Obama gana Mississipi y las coas quedan así. Faltan una decena de estados, pero las proporciones difícilmente se modifiquen demasiado. ¿Qué está en juego de acá en mas? Tres elementos:
- Cantidad de delegados. Difícilmente Hillary llegue a superar a Obama. Debería ganar por bastante todas las primarias que faltan, lo que es imposible a la luz del devenir de los hechos. En este sentido ningun candidato alcanzará la mayoría necesaria para ser electo candidato del Partido, por lo que serán importantes los debates y negociaciones durante le curso de la Convención Nacional. Desde ya que el mayor número de delegados es un argumento fuerte para buscar la nominación del partido.
- Cantidad de votos. Este es un elemento no menor, al que se le venía restando importancia pero esta semana ha aparecido en más de un portal de noticias o blog sobre el tema. Al fin y al cabo, es tan importante saber cuantos delegados ha ganado un candidato por el voto popular como cuantas personas los han votado. Los delegados en realidad aportan representación a cada Estado, lo que en un sistema federal es fundamental. En este sentido, los Estados más grandes aportan más delegados a la convención, porque tienen mayor cantidad de habitantes que, pero tampoco lo hacen de una manera absolutamente proporcional, ya que en ese caso un Estado tan grande como California definiría quién es el nominado del partido. La cantidad de delegados que aporta un Estado dependen de su tamaño pero no absolutamente. Esto le da un elemento federal y un respecto a la geografía americana. Sin embargo, en una carrera tan peleada por la nominación, Hillary intentará alcanzar un número de votante superior al de Obama, a fin de justificar al menos un elemento democrático de sus triunfos y no basarse solo en la fuerza de los superdelegados para lograr una nominación.
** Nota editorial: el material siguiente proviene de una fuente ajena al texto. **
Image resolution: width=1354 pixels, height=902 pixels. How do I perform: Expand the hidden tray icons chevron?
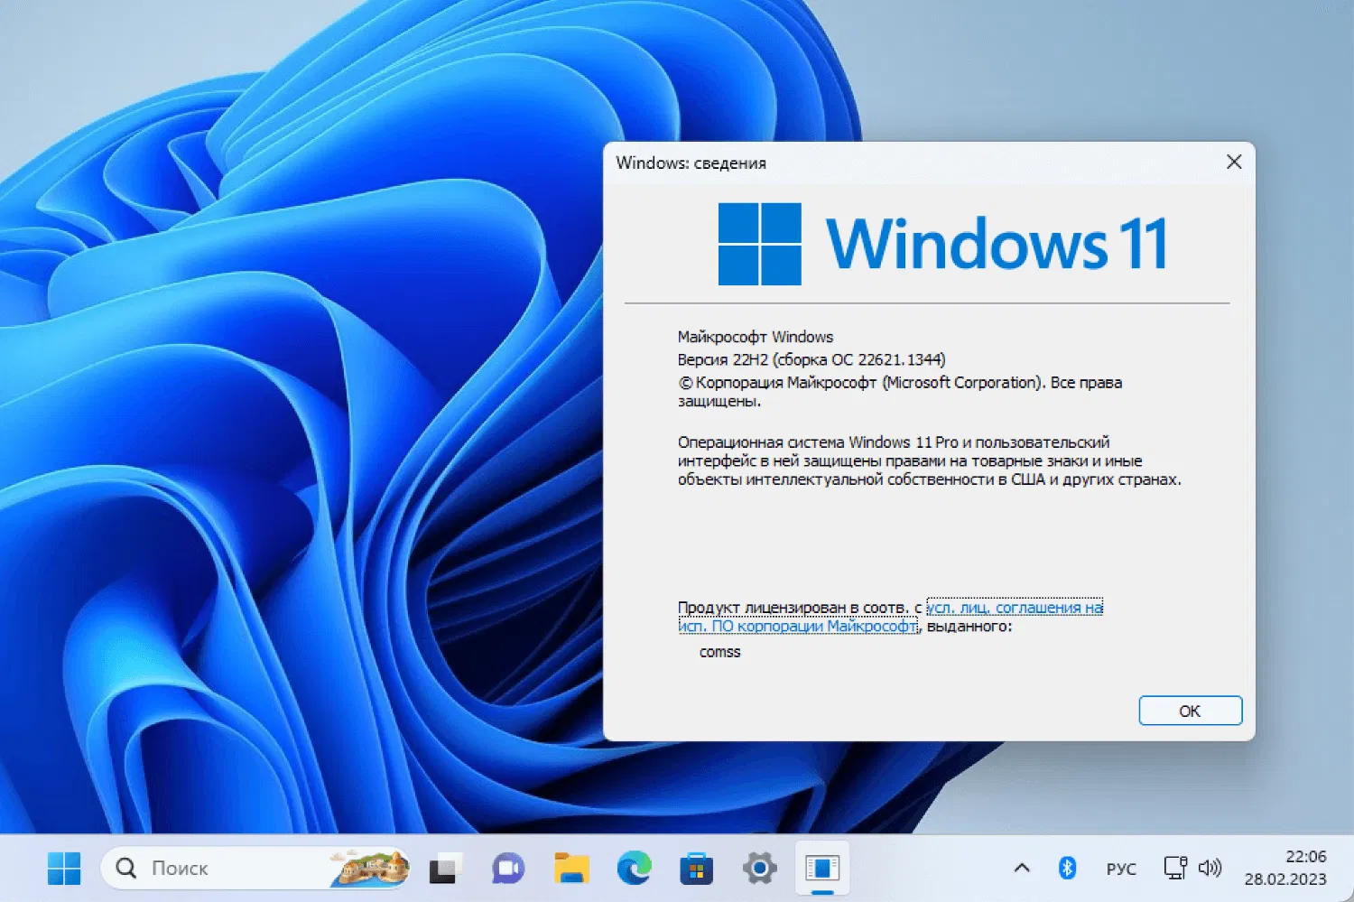pos(1021,868)
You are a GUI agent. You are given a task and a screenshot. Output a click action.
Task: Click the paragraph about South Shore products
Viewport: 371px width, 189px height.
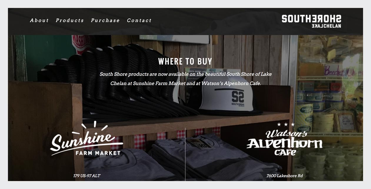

- El tercer elemento son justamente los superdelegados. A medida que se debate el tema de la independencia de los mismos para elegir o no un candidato que no ha ganado en el Estado que el representa, el número de superdelegados que apoyaban a Hillary irán pasándose a las filas de Obama. Hasta ahora lo han hecho 5, pero durante el proceso que falta seguramente sean algunos más. Todo dependerá de la contundencia de los triunfos de este en los Estados en juego.